Il percorso inizia con una Imago Pietatis greco-bizantina. Lo stile è ancora quello astratto geometrico delle icone che approdavano in Laguna dall’Oriente. Ma nel rigido prototipo si riconosce già uno slancio di affetto, il guancia a guancia tra madre e figlio che sarà ripreso da Bellini.

Altre “Pietà” del Rinascimento preparano l’epifania del capolavoro. Opere di Antonio Vivarini (occhio allo schema delle tre figure, lo stesso che sarà adottato da Bellini), Michele Giambono, Marco Zoppo, Carlo Crivelli. E Andrea Mantegna, che di Giovanni è cognato. Il confronto tra i parenti portenti del Rinascimento veneto è affascinante. C’è un periodo in cui i loro quadri quasi si somigliano. Tra Venezia e Padova, assorbono un sofisticato melting pot di culture: la pittura fiamminga, la letteratura umanistica, la passione per l’archeologia, la scultura di Donatello nell’Altare del Santo. Ma qui risaltano con nitidezza anche le differenze. Il tratto di Andrea è più solido, scultoreo, intellettuale. Quello di Giovanni più morbido, dolce, emotivo. «Più riposato, meno nervoso» (ancora Longhi, sempre efficacissimo).

Giovanni dipinge molte varianti della “Pietà”. Eccone alcune in mostra. Arrivano dal Palazzo Ducale di Venezia (l’espressionismo delle figure evoca i ferraresi), dal Correr (il modello è uno dei bassorilievi padovani di Donatello), da Rimini (sorreggono Gesù i quattro più simpatici angioletti della storia dell’arte), dalla Carrara di Bergamo (la smorfia di Maria ricorda quella dell’ Ecce Homo di Antonello), dai Musei Vaticani (strepitoso il gioco di mani tra Gesù e Maddalena che lo cosparge di unguento).

E finalmente, la “Pietà” più bella, la versione definitiva. «Una poesia silenziosa» secondo l’umanista Bartolomeo Faccio. Fu dipinta a tempera su doppia tavola di pioppo, non si sa per chi, né destinata a quale spazio: le misure relativamente abbondanti (87 x 109 cm) fanno pensare a una cappella piuttosto che alla devozione privata da camera. Prima di approdare a Brera, nel ‘700 era nella collezione bolognese Sampieri. La datazione è controversa, tra 1460 e 1470, quando Bellini, figlio e fratello di pittori (Jacopo e Gentile), inizia a imporre il suo talento a Venezia e diventa «famosissimo in orbe». Dürer, che lo incontrerà nel 1506 tra le calli, riconoscerà che sebbene «molto vecchio, è ancora il migliore di tutti».

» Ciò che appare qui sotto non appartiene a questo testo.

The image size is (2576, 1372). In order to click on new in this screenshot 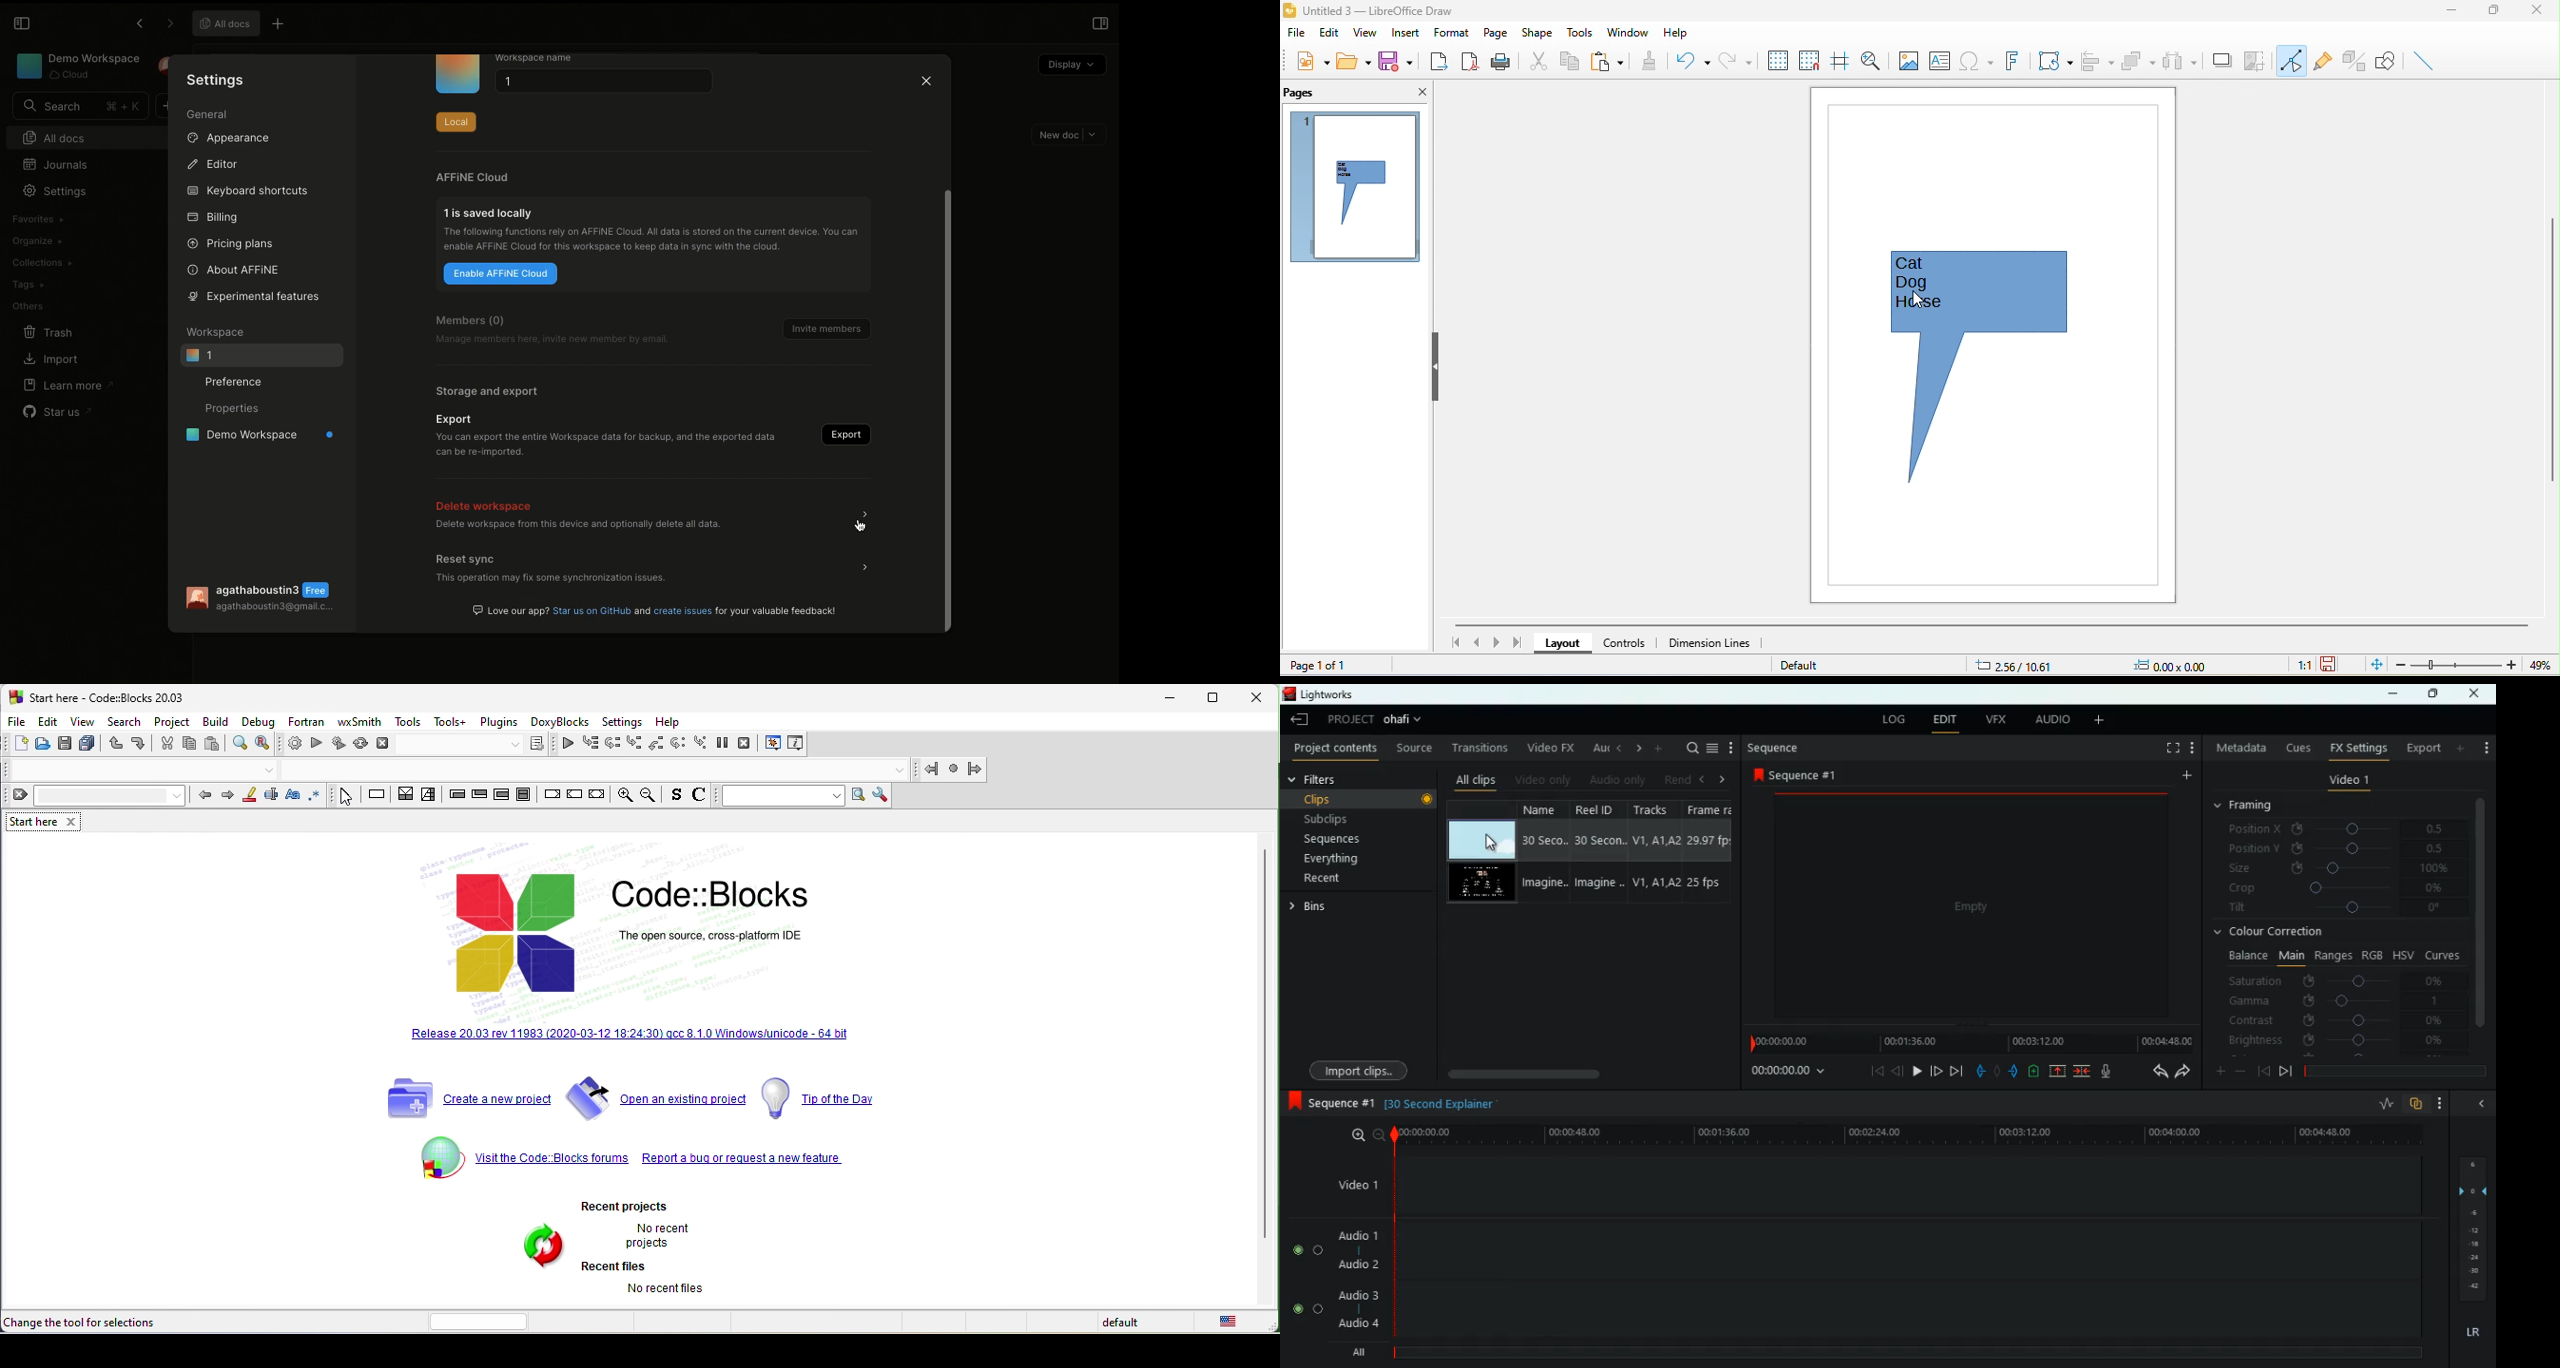, I will do `click(1306, 61)`.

Qualche notizia sul restauro, effettuato a Brera da Mariolina Olivari. L’ultimo che aveva messo mano sul dipinto era stato, nel 1864, Giuseppe Molteni, ottimo pittore milanese. Il quale, in un eccesso di zelo, non si era proibito di ritoccare l’originale. Liberato il quadro dalle vecchie vernici ingiallite, la Olivari ha ritrovato i piccoli tocchi di pennello di Molteni sulle spalle e perfino sui capezzoli di Gesù. Dopo la mostra, la “Pietà” di Bellini tornerà nella sua nuova collocazione nella Pinacoteca, dove chiude il corridoio dei pittori veneti del Rinascimento e introduce la sala allestita da Ermanno Olmi per il Cristo morto del Mantegna.